Energy–angle correlation of neutrons and gamma-rays emitted from an HEU source

Abstract

Special Nuclear Materials (SNM) yield very unique fission signatures, namely correlated neutrons and gamma-rays. A major challenge is not only to detect, but also to rapidly identify and recognize SNM with certainty. Accounting for particle multiplicity and correlations is one of standard ways to detect SNM. However, many parameter data such as joint distributions of energy, angle, lifetime, and multiplicity of neutrons and gamma-rays can lead to better recognition of SNM signatures in the background radiation noise. These joint distributions are not well understood. The Monte Carlo simulations of the transport of neutrons and gamma-rays produced from spontaneous and interrogation-induced fission of SNM are carried out using the developed MONSOL computer code. The energy spectra of neutrons and gamma-rays from a bare Highly Enriched Uranium (HEU) source are investigated.

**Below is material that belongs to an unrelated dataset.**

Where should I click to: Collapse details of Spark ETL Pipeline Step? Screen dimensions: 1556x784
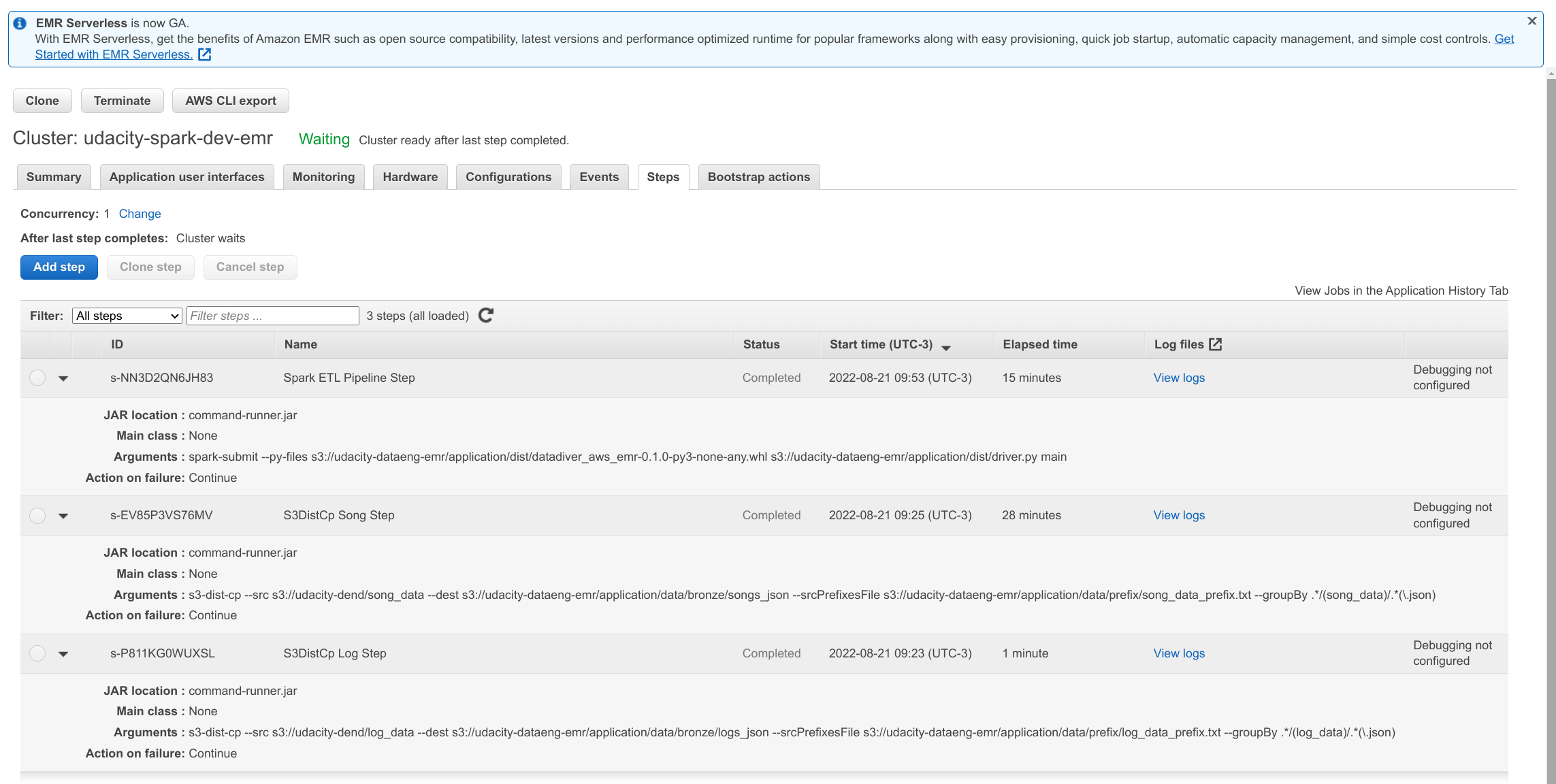(x=63, y=378)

The energy spectrum of gamma-rays shows spectral lines by which HEU isotopes can be identified, while those of neutrons do not show any characteristic lines. The joint probability density function (JPDF) of the energy–angle association of neutrons and gamma-rays is constructed. Marginal probability density functions (MPDFs) of energy and angle are derived from JPDF. A probabilistic model is developed for the analysis of JPDF and MPDFs. This probabilistic model is used to evaluate mean values, standard deviations, covariance and correlation between the energy and angle of neutrons and gamma-rays emitted from the HEU source. For both neutrons and gamma-rays, it is found that the energy–angle variables are only weakly correlated.